Entre la frase sentenciosa que reza un fragmento del Infierno de Dante Alighieri, Que olvide toda esperanza aquel que entra a este lugar y la postal de todo relato que comienza con el extranjero en tierra ajena, bajo el abrasador sol y la aridez del desierto sanjuanino, se desliza el desarrollo tentativo de una historia que en la superficie transita por los andariveles del drama iniciático, pero que en la profundidad adopta características fantásticas, las cuales funcionan sencillamente como parte de una alegoría un tanto obvia que busca hacer blanco en la memoria y el inconsciente colectivo de la sociedad argentina al establecer el paralelismo entre los huesos del pasado que se quiere enterrar y el terremoto de la conciencia que hace fuerza para que esa verdad emerja en el temblor de los tiempos.
Es así como El manto de hiel, del realizador Gustavo Corrado (El armario, Garúa) busca, bajo el pretexto de la ficción, trazar puentes comunicativos entre el pasado y un personaje (quien paradójicamente esconde su pasado), que se enfrentan en un territorio desconocido, habitado por extraños. Éstos pretenden conservar el orden y el status quo, además de mantener oculto un secreto que los hace cómplices a todos, con mayor o menor grado de responsabilidad, vinculados estrechamente con el pasado.
La experiencia de filmar en paisajes de la provincia de San Juan –el film contó con el apoyo absoluto de la gobernación y se rodó en locaciones como El Caucete, Marayes y el Dique Cuesta del Viento- y contar con actores oriundos del lugar, hace mella en las irregularidades evidentes que se ven plasmadas en pantalla. Por momentos se imponen los paisajes desde su poder visual y no como elementos funcionales a la trama y por otro, los exabruptos de ciertos personajes con parlamentos altisonantes aportan ruido al relato.
Si bien ciertas ideas consiguen su correspondencia en la puesta en escena, otras no logran su cometido como parte integral de un todo conceptual y ese defecto genera alguna disrupción en el desarrollo.

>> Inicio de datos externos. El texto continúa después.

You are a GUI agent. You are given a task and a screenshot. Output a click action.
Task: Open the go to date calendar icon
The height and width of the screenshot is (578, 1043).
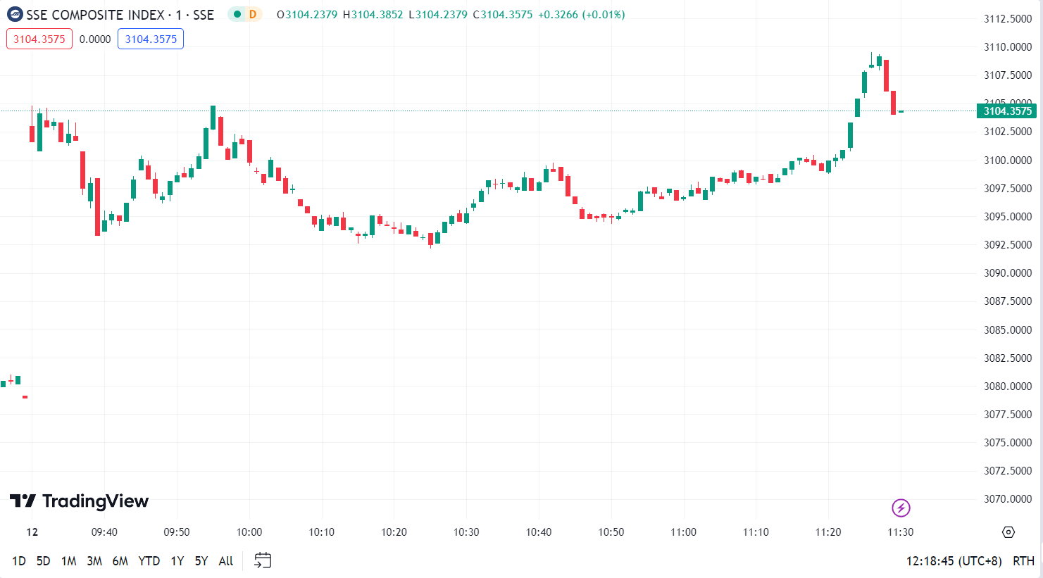(x=263, y=560)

Al director Gustavo Corrado, quien también produce, escribe y en este caso se hizo cargo de la fotografía, le juega una mala pasada la necesidad de conservar la ambigüedad en la historia para poder ejecutar las alegorías sin que el artificio se revele de primera mano. Pero ese denodado esfuerzo –es valorable de todas maneras la intención- no le alcanza para ocultar las costuras de esa red de significados buscada desde el primer minuto cuando el extraño, interpretado por el actor William Prociuk, se queda varado con su auto en un inhóspito paraje surcado por una vía muerta y habitado por un grupo de extraños que miran con recelo su llegada.